Encouraging your friend to seek professional help, such as therapy or counseling, could be beneficial. A mental health professional can provide him with coping strategies tailored to his situation and help him work through feelings of abandonment and loss. Cognitive-behavioral therapy (CBT) is particularly effective in addressing negative thought patterns and developing healthier coping mechanisms.

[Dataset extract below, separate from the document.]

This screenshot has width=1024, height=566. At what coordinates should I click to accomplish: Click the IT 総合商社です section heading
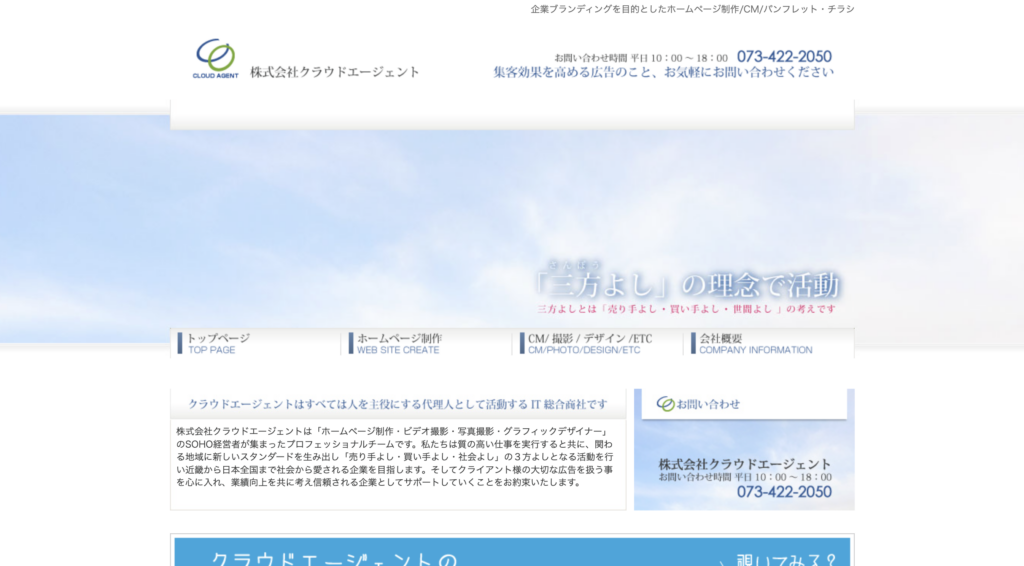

In terms of lifestyle changes, it’s crucial for your friend to establish a routine that promotes physical and emotional well-being. This includes maintaining a balanced diet, regular exercise, and adequate sleep. While you mentioned suggesting bananas and chocolate, which can help boost mood due to their serotonin-boosting properties, a more comprehensive approach to nutrition would be beneficial. Encouraging him to eat a variety of fruits, vegetables, whole grains, and lean proteins can support overall health and improve mood stability.

Moreover, engaging in physical activities can serve as a powerful outlet for emotional stress. Exercise releases endorphins, which can enhance mood and reduce feelings of anxiety and depression. Encouraging your friend to participate in group activities or sports can also help him reconnect with social circles and foster a sense of belonging, which is crucial during times of emotional distress.

Social support plays a vital role in healing from heartbreak. It’s great that your friend maintains connections with his brother and a few high school friends. Encouraging him to spend more time with these supportive individuals can provide a buffer against feelings of loneliness and abandonment. Additionally, exploring new social avenues, such as clubs or interest groups, can help him build new friendships and create a support network.

Lastly, it’s important to address the issue of alcohol consumption. As the doctor advised him to stop drinking, reinforcing this message is crucial. Alcohol can worsen inflammation and lead to further health complications, both physically and emotionally. Finding alternative ways to cope with stress, such as mindfulness practices, meditation, or engaging in hobbies, can provide healthier outlets for his emotions.

In summary, helping your friend navigate through this difficult time involves a combination of emotional support, encouraging professional help, promoting healthy lifestyle changes, and fostering social connections. By addressing both the emotional and physical aspects of his distress, he can begin to heal and move forward from this heartbreak.